Cheffers was the keynote speaker Friday as the first day of the New Mexico High School Coaches Association Summer Conference concluded at the Albuquerque Convention Center. Cheffers is in his 46th year of officiating. He began modestly, as all officials do. His start was doing Cal-Irvine intramurals, looking to pocket a little extra cash.
He was immediately hooked, and he worked his way up through the ranks, from high school, to college (including what was then the Pac-10), and then first to NFL Europe before coming across the pond where he is currently one of the most experienced of the league’s 17 referees. (One of those 17, Albuquerque’s Land Clark, also was in attendance Friday.)
Cheffers was the referee for Super Bowl LI (Patriots-Falcons), LV (Chiefs-Buccaneers) and LVII (Chiefs-Eagles).
The Southern California native recalled his days working prep games.
“Officiating high school football is so much fun,” Cheffers said. “I was telling someone the other day how much I miss it.”
And his story is a familiar one to overworked officials, such as those in New Mexico who frequently are stretched thin. As a young man, Cheffers said, he worked as many as five games in a week, and he said efforts must continue to find new officials.
Cheffers first worked games in NFL Europe before he joined the NFL’s home-grown roster.

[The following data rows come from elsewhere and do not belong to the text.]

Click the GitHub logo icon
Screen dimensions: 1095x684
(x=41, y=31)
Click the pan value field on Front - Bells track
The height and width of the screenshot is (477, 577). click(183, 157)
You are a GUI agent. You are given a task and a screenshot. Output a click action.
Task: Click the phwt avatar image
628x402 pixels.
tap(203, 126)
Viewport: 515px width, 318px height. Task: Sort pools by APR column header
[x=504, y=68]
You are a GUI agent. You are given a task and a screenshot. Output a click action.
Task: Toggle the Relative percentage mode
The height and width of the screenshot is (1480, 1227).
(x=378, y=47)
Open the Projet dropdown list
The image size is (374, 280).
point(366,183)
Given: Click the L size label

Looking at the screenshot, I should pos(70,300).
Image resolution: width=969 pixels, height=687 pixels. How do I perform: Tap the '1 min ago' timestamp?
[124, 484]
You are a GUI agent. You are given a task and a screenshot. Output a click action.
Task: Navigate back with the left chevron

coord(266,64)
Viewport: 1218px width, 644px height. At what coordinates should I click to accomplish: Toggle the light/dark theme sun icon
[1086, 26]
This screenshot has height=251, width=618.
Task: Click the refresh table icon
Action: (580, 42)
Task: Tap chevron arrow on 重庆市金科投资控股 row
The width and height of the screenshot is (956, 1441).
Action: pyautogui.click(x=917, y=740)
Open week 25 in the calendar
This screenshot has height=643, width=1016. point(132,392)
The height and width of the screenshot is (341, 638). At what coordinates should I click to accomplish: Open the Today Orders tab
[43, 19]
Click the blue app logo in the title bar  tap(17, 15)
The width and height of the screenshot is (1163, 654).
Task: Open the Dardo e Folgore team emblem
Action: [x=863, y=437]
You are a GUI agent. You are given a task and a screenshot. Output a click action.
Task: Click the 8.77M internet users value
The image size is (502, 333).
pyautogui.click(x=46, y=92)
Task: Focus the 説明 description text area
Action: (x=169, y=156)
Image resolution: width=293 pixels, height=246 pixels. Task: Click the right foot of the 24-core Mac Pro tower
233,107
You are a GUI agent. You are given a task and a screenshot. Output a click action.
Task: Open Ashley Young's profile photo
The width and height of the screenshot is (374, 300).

“It was an amazing day,” said Cheffers, who turns 65 next week. He cut his teeth as a side judge. He was promoted to referee in 2008.
And he spoke of the day he received the call from the league office as it told him he’d be the white hat for New England-Atlanta.
“Nothing prepares you for that,” he said. Cheffers retired a couple of years ago from his career as a car battery salesman.
One of the things that resonated most in his speech Friday was his description of how officials and coaches should be interacting, no matter what level.
“I treat coaches like customers,” he said, “and all my customers are different.”
He emphasized to the audience that simply being themselves, and finding a professional tone in coach-official discussions, should be a large part of the path for both parties. He said coaches often have a hard time ceding influence to the game official, after having total control of the entire week of preparation.
“They know their team. They know the other team. They don’t know us,” Cheffers said. And Cheffers added that coaches should do all they can to stop themselves from letting emotion take over before going after an official.
“If you bury them with emotion, what is the outcome?” Cheffers asked. “Think about the outcome when you interact with officials.”
Too often, he said, citing a national survey, officials feel hostility from coaches or fans, and about half of officials in that survey said they have felt threatened at one time or another.
But he also made a point to let them know this:
“We make mistakes,” he said plainly. “We make mistakes. The last thing any of us wants to do … is make a mistake.”
Ultimately, Cheffers said, it was a joint venture.
“We are in this together,” he said at the end of his speech. “We can’t do it without each other.”
The conference finishes on Saturday with a slew of meetings in various sports, and the weekend ends with a dinner banquet in which the four new members of the New Mexico High School Coaches Association Hall of Honor will be formally recognized.